В отбеленной по самым краям голубой прорве зимнего воздуха разохотившийся с голодухи курсантик-мандюк с ученической страстью гонял в хвост и гриву такого же, как и сам, желторотика, то и дело раскраивая пустоту над крылом запаленного Ромки Вакульчика длинными розоватыми метками, как будто испуская с каждой новой трассой клокочущий, повизгивающий вопль «Абшусс! Абшусс!», что на их языке означало «выпускают добычу» – и тебя самого, как собаку, за ней.

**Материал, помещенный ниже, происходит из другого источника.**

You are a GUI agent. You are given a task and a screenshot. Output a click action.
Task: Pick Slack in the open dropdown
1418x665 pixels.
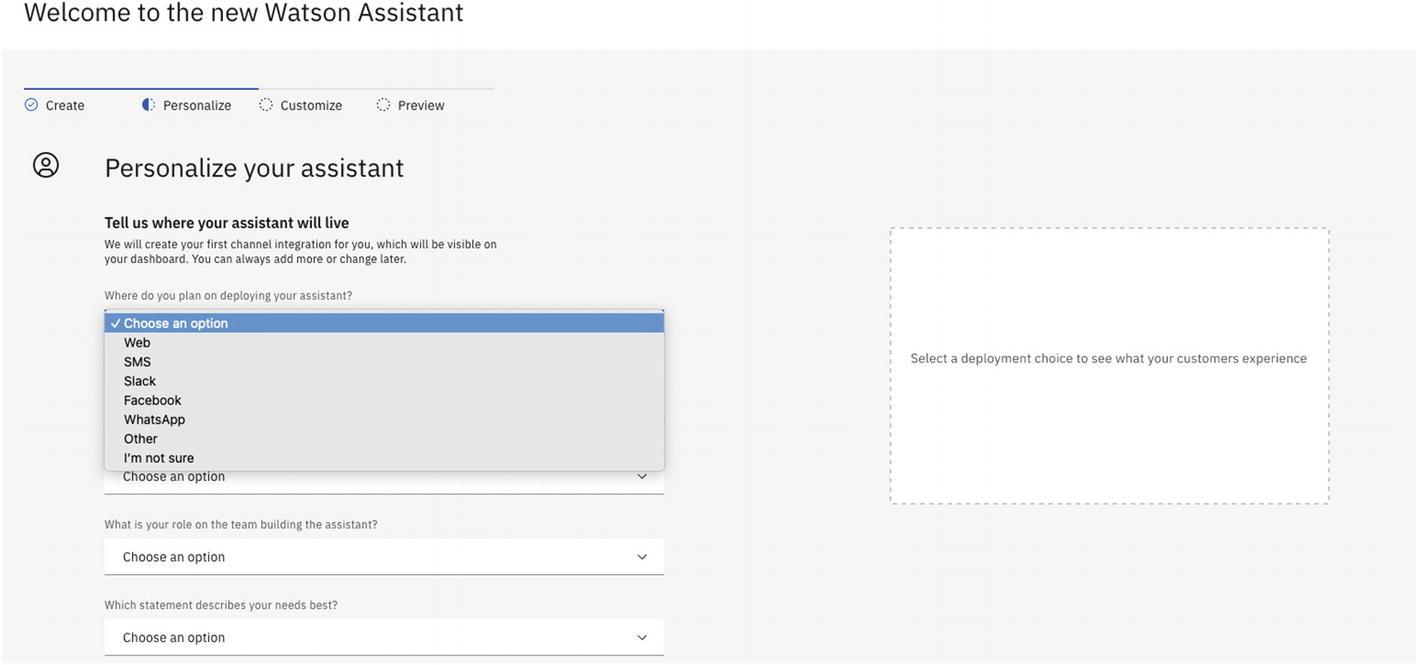coord(140,381)
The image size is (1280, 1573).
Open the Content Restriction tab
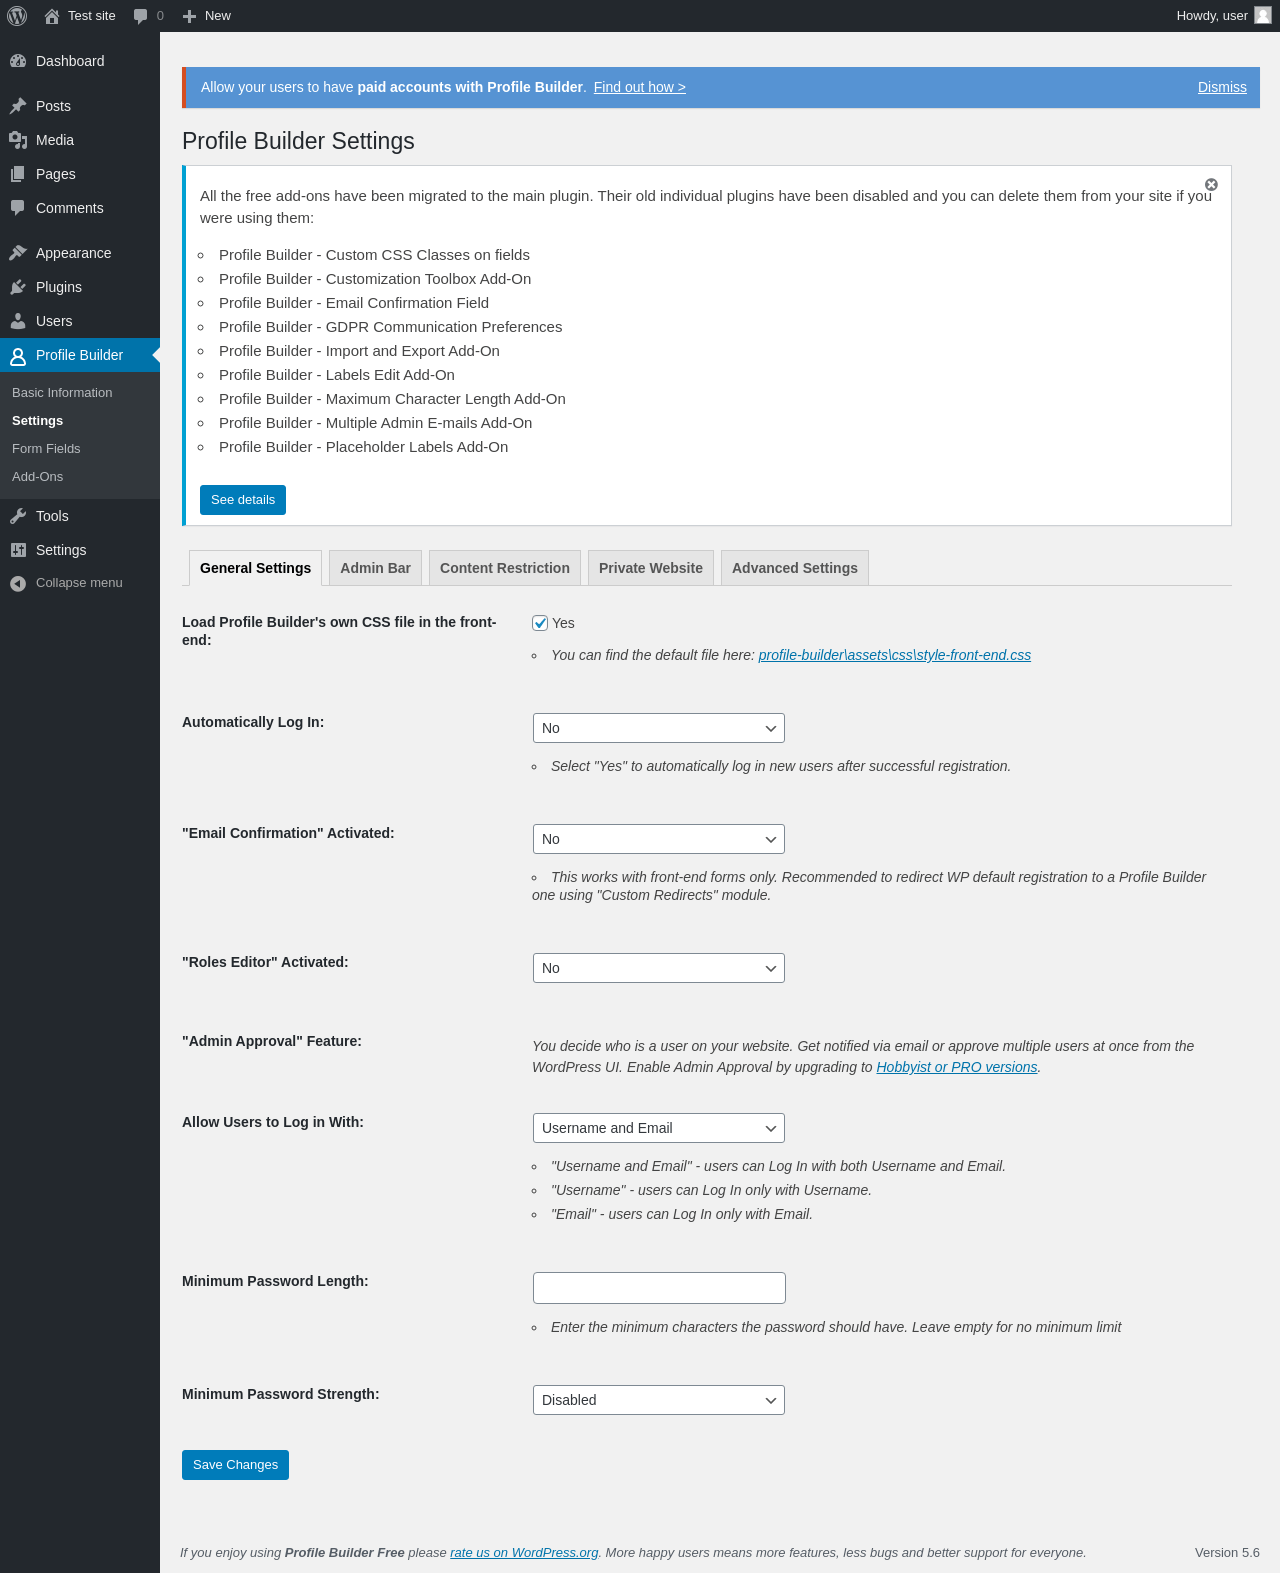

Вчера еще Зворыгину казалось, что Вакульчика первым убьют, дотерзают, допичкают. Жидок сердцем, слаб телом, казалось, был этот щегол. Одно слово – Ромашка, цветочек на тоненьком стебле. Совершенно зеленый и сразу угодивший сюда. Да и был бы щегол крепок духом, как один из народа отчаянных мальчиков, прибавлявших себе год-другой, чтобы взяли на фронт, погибавших в подполье, взрывавших мосты, поступавших в далекие азиатские летные школы, – никого не убил бы одной своей храбростью и себя самого не сберег бы. Храбр был Бирюков. Но Ромашка негаданно оказался породным, как есть, летуном. Так в кладке соколиных крапчатых яиц, надо думать, таится одно, вовсе не отличимое от остальных, но как будто уже подогретое чем-то, незримо просвеченное. У него было чувство машины, силовой установки, рулей как подчиненных членов собственного тела: уходил из-под трасс своего распаленного гоном погодка с разворотами вправо, на солнце и даже кувыркался на горке – на зворыгинский вкус, слишком плавно, классически чисто, оставаясь подолгу в полете прямом, но на кой ему было мочалить себя частотою и резкостью злых эволюций, когда у него лишь подслепый щенок на хвосте, а не истинный черт?

Здесь вообще было много способных ребят, наломавших как следует руку в хороводах с «худыми» в небе Курской дуги, Украины, Кубани – до того, как, подставившись и промахнувшись, распустить над собою плевок парашюта и на горе себе изловчиться спастись.

День за днем, третью кряду неделю не давали уклюнуть себя. Безнадежное небо синело, сияло – никаких ураганных ветров, ни сплошной белой наволочи, ни трескучих морозов, от которых бы заледенели моторы. Так управил здесь Бог, мировая природа, сотворив этот край благодатно-умеренным – словно для воспитания баварских крестьян, виноградарей, скотников, – и как раз совпадавшая с духом немецкого трудолюбия и постоянства добротность вот этого климата убивала сейчас пленных соколов – разве что много медленней, чем побои и голод. И не каждые день и неделю, но с неумолимостью в человеке как будто кончался завод, пресекалась уже и не воля рассудка к продлению жизни, а последняя жильная тяга в нутре – и с холодной, безгрешною точностью резавший соколиную правду летун делал в воздухе непостижимую, прямо до святотатства доходившую глупость. Сам

бросал самолетную ручку, проходившую сквозь его пальцы, как будто сквозь растопленный воск, опускался, взмывал под беспомощно шарящий по небу «луч» – и, как птичка, подбитая камнем, чем-то тонко и жалобно щелкнув, опрокидывался и кроил просветлевшее небо витками, запевая прощальную песню, быстро переходящую в раздирающий душу пронзительный вой, с каждым новым витком отдавая часть воли и силы совладать с притяженьем земли, задирая вдруг хвост и согласно идя по прямой носом в землю, испуская какой-то не свой, бычий рев, чтобы тотчас же взбросить над собою клок черной поярчатой шерсти и чугунно-литого мускулистого пламени, и вмещал этот гибельный рев и всю долгую муку гонимого сердца, и кипящую злобу бессилия, и торжество навсегдашнего освобождения. В мире делалось тише и чище, и у всех отпускало сщемленное сердце: еще один кончился, и ни больно, ни страшно не будет ему никогда.

День приходил и уходил, один и тот же, не приносящий ничего, кроме тошнотного, вытягивающего жилы ожидания и пилотажного надрыва в препарированном «Яке», в железной клетке собственного тела. В ячейках двухъярусных нар, как в гнездах расшатавшихся и выпавших зубов, появлялись все новые нежилые пустоты, и эти новые потери уже не вызывали в большинстве крылатых ничего, кроме покорного согласия с бесперебойным ходом птицебойни.